### [Task instructions]
Please count how many lines in the rows below contain the word "button", and reply with only that number.

Item coordinate data
○ ○ ○

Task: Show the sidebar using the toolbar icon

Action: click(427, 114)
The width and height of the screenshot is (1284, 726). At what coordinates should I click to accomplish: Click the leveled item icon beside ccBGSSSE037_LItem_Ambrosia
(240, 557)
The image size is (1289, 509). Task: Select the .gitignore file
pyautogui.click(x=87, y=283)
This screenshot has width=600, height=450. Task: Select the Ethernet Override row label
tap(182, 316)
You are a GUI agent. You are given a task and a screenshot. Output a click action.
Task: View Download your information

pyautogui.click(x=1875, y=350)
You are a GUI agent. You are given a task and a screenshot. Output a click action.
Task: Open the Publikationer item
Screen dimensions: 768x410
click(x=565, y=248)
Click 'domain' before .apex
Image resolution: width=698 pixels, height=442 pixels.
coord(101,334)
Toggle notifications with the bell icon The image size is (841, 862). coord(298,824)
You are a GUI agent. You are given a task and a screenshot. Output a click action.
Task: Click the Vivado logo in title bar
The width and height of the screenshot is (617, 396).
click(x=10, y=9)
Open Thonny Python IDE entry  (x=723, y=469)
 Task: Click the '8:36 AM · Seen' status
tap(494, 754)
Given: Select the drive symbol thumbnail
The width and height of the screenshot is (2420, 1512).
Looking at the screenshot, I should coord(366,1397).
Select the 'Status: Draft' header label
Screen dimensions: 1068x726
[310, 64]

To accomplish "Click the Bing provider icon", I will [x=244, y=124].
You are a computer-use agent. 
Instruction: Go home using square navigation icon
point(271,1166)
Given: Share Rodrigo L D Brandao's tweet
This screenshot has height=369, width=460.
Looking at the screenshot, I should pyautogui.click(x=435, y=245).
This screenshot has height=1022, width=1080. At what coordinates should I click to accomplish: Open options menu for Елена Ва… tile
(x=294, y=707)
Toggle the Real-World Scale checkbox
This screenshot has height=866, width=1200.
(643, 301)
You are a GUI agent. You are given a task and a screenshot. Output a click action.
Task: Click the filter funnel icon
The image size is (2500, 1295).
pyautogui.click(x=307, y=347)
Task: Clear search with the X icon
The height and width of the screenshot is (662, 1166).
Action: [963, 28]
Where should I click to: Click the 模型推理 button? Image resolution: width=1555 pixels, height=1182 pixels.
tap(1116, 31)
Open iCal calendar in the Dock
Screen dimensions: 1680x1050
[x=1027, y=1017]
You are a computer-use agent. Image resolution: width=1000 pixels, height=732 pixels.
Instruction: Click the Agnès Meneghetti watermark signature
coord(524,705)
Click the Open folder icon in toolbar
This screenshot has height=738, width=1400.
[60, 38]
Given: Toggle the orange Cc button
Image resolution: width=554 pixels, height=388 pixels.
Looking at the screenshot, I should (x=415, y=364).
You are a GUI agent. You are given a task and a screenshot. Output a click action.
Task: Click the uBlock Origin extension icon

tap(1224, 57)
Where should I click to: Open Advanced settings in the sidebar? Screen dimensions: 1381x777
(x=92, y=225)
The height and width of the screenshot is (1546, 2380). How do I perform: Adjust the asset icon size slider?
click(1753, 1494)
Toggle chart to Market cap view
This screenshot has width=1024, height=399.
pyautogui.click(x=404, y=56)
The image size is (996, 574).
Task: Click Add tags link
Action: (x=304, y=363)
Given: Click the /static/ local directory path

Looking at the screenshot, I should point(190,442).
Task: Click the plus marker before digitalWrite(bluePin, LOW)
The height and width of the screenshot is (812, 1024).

○ ○ ○

### [Exercise solution]
2